* TASK INSTRUCTIONS
Copy out the listing below, unchanged, from the line containing "You are a computer-use agent. 800x480 pixels." down to the line containing "[1080, 405]", including both of those lines.

* DATASET EXCERPTS
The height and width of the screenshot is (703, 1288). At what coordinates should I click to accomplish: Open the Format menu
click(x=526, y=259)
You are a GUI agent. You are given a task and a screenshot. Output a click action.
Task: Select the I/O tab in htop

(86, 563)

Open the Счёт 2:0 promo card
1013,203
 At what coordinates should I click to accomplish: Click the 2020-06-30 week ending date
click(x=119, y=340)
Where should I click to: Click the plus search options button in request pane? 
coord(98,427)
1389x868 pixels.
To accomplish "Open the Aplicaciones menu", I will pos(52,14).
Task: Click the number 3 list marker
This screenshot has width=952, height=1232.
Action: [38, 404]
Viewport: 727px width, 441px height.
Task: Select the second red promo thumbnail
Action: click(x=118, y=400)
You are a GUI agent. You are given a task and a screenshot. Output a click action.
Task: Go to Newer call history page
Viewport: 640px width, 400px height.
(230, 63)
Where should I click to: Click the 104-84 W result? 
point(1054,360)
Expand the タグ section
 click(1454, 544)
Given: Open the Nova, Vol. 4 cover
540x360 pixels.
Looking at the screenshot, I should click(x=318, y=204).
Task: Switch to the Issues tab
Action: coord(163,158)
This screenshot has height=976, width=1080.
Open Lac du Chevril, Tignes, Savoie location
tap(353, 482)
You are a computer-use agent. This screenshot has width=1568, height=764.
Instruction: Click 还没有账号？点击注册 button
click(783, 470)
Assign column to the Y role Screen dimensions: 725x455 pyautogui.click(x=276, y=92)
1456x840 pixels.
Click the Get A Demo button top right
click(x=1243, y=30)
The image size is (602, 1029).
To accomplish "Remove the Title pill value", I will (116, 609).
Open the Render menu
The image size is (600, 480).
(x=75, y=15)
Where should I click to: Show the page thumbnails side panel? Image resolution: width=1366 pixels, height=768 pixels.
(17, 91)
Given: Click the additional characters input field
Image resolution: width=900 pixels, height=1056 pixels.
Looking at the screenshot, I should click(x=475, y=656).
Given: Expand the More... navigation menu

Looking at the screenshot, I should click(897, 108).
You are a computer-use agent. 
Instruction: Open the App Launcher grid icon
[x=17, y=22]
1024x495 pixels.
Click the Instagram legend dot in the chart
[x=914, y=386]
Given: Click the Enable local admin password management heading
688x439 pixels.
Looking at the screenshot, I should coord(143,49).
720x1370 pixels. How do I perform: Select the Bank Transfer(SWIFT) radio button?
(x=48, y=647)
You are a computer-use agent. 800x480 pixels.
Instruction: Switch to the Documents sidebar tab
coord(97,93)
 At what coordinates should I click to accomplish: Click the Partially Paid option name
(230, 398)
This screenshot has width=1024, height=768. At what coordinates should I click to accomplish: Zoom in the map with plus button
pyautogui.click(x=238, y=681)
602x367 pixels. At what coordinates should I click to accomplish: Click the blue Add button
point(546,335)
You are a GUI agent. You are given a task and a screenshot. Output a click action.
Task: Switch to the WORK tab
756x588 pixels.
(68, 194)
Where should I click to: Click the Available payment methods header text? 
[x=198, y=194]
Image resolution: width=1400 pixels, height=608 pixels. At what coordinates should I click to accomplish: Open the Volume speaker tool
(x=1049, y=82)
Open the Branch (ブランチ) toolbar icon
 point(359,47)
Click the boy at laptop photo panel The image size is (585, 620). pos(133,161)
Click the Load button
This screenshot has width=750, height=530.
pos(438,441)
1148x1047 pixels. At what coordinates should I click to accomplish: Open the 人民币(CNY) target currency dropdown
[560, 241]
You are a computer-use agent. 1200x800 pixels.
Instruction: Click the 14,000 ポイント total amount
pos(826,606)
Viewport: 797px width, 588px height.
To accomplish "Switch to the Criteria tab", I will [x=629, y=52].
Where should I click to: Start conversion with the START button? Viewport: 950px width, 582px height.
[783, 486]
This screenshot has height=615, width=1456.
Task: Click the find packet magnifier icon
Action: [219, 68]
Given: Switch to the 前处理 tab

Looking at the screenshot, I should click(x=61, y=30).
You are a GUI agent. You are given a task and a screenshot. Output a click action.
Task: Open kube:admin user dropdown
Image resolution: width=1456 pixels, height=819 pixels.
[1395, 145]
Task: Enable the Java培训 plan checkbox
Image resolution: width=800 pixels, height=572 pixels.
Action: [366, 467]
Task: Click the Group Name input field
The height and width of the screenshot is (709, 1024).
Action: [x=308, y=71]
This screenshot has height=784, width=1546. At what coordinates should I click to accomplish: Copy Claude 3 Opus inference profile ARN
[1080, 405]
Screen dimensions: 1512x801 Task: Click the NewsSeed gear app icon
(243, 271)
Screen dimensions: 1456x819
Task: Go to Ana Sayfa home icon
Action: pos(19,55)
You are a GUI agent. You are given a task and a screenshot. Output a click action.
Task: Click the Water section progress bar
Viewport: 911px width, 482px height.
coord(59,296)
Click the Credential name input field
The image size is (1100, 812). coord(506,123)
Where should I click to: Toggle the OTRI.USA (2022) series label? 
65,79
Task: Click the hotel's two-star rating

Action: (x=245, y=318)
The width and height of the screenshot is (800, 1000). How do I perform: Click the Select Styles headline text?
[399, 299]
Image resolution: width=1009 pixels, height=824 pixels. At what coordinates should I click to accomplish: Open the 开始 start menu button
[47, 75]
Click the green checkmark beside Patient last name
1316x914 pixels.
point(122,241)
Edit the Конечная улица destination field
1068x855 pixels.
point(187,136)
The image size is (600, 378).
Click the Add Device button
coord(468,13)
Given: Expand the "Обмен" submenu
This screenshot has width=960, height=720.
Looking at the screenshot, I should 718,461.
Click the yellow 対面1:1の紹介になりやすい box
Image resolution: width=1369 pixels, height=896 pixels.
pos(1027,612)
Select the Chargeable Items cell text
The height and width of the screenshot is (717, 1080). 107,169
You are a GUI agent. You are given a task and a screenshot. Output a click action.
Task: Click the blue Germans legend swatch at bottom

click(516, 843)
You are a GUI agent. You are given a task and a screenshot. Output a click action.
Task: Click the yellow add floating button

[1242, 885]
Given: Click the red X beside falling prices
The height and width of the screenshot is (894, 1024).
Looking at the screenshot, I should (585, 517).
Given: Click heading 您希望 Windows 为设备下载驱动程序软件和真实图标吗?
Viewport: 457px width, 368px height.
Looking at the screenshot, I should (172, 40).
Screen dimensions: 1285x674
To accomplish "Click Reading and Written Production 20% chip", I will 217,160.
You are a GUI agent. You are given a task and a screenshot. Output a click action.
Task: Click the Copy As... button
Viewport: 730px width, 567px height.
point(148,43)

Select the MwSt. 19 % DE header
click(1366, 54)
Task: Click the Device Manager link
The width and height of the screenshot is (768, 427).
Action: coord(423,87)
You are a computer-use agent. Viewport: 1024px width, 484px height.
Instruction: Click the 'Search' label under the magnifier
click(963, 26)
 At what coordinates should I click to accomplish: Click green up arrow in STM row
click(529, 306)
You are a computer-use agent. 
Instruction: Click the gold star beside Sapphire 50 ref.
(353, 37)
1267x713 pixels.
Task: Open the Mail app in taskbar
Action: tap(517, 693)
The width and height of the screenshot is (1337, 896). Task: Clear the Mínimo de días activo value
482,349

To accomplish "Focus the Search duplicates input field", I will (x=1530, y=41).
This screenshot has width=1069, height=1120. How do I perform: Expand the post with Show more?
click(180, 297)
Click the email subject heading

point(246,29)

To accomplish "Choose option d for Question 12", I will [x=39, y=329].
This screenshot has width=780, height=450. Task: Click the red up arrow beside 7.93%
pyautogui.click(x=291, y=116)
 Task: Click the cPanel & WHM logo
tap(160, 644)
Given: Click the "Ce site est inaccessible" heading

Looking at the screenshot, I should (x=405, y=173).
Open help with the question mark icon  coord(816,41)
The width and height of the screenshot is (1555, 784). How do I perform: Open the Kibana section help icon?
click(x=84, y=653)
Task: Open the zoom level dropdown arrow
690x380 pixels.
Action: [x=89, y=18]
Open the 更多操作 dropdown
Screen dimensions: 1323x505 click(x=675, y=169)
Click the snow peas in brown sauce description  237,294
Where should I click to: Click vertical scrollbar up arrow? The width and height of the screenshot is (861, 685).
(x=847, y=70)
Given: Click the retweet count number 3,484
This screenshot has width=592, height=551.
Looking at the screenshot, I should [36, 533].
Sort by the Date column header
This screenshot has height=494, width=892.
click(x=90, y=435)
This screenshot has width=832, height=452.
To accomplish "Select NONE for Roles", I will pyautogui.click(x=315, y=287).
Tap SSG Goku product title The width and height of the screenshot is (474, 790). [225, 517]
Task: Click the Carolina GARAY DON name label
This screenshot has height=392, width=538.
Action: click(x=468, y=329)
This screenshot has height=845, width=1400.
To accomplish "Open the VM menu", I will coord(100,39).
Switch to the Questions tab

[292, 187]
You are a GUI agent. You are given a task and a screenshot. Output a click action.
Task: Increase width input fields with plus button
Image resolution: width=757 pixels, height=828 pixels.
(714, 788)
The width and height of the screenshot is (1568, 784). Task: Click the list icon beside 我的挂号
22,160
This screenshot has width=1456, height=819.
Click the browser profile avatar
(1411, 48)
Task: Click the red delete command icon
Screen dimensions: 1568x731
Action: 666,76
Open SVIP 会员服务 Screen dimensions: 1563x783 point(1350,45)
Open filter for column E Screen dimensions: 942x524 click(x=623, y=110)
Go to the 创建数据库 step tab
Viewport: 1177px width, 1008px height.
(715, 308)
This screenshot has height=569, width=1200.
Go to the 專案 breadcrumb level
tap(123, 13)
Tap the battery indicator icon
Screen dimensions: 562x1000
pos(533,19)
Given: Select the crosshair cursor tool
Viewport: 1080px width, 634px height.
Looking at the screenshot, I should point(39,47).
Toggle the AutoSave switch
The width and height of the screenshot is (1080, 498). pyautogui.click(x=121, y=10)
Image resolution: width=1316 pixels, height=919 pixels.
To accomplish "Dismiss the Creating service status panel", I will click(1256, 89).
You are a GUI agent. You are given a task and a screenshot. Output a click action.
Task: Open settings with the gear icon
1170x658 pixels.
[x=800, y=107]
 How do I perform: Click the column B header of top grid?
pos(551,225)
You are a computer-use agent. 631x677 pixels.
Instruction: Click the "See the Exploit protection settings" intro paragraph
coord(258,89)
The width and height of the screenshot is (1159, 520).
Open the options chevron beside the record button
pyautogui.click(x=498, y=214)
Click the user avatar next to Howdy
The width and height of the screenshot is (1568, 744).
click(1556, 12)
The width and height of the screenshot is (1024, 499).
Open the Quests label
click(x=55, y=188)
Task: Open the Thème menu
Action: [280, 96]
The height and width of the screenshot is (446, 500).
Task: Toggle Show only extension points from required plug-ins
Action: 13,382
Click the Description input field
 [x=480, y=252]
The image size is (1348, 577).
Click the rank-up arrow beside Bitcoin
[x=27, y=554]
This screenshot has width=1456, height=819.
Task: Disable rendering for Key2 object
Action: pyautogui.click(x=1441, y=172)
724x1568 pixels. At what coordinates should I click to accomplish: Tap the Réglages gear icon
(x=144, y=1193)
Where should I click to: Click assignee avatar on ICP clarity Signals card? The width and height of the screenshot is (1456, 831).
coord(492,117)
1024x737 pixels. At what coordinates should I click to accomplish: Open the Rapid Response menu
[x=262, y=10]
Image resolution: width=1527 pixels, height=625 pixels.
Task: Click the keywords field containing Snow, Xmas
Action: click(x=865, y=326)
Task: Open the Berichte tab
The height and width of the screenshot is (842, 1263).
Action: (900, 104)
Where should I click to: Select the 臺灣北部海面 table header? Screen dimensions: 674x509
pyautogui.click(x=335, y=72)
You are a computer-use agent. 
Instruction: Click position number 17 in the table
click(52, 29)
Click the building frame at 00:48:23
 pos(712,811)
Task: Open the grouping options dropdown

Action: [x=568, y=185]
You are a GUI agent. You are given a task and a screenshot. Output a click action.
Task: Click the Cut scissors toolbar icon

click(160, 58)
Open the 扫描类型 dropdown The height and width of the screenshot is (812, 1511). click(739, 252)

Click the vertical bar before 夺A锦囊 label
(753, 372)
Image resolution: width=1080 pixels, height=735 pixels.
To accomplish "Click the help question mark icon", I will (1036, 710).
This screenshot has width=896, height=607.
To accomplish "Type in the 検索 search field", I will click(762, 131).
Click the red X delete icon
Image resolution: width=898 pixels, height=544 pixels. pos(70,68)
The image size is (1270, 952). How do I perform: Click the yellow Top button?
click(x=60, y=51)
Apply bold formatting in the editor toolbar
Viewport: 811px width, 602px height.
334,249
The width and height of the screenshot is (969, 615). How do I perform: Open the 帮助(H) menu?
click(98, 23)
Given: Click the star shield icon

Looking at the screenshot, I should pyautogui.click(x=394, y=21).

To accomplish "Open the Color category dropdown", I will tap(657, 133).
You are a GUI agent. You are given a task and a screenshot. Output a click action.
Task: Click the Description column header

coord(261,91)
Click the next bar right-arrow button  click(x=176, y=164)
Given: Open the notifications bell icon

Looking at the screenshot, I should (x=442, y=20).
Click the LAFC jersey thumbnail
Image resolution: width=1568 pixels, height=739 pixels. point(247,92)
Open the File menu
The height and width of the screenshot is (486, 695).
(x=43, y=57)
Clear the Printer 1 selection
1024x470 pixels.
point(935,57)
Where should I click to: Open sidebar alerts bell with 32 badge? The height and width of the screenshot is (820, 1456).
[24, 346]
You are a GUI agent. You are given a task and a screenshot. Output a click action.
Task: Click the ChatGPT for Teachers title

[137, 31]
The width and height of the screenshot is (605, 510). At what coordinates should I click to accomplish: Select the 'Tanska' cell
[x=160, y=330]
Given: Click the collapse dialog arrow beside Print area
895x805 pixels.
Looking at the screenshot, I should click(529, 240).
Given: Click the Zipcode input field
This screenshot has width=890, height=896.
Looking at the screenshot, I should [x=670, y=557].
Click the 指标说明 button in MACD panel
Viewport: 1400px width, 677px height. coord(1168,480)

* RESPONSE TO THIS TASK
You are a computer-use agent. 800x480 pixels.
Instruction: Switch to the Documents sidebar tab
coord(97,93)
 At what coordinates should I click to accomplish: Click the Partially Paid option name
(230, 398)
This screenshot has width=1024, height=768. At what coordinates should I click to accomplish: Zoom in the map with plus button
pyautogui.click(x=238, y=681)
602x367 pixels. At what coordinates should I click to accomplish: Click the blue Add button
point(546,335)
You are a GUI agent. You are given a task and a screenshot. Output a click action.
Task: Switch to the WORK tab
756x588 pixels.
(68, 194)
Where should I click to: Click the Available payment methods header text? 
[x=198, y=194]
Image resolution: width=1400 pixels, height=608 pixels. At what coordinates should I click to accomplish: Open the Volume speaker tool
(x=1049, y=82)
Open the Branch (ブランチ) toolbar icon
 point(359,47)
Click the boy at laptop photo panel The image size is (585, 620). pos(133,161)
Click the Load button
This screenshot has width=750, height=530.
pos(438,441)
1148x1047 pixels. At what coordinates should I click to accomplish: Open the 人民币(CNY) target currency dropdown
[560, 241]
You are a computer-use agent. 1200x800 pixels.
Instruction: Click the 14,000 ポイント total amount
pos(826,606)
Viewport: 797px width, 588px height.
To accomplish "Switch to the Criteria tab", I will [x=629, y=52].
Where should I click to: Start conversion with the START button? Viewport: 950px width, 582px height.
[783, 486]
This screenshot has height=615, width=1456.
Task: Click the find packet magnifier icon
Action: [219, 68]
Given: Switch to the 前处理 tab

Looking at the screenshot, I should click(x=61, y=30).
You are a GUI agent. You are given a task and a screenshot. Output a click action.
Task: Open kube:admin user dropdown
Image resolution: width=1456 pixels, height=819 pixels.
[1395, 145]
Task: Enable the Java培训 plan checkbox
Image resolution: width=800 pixels, height=572 pixels.
Action: [366, 467]
Task: Click the Group Name input field
The height and width of the screenshot is (709, 1024).
Action: [x=308, y=71]
This screenshot has height=784, width=1546. At what coordinates should I click to accomplish: Copy Claude 3 Opus inference profile ARN
[1080, 405]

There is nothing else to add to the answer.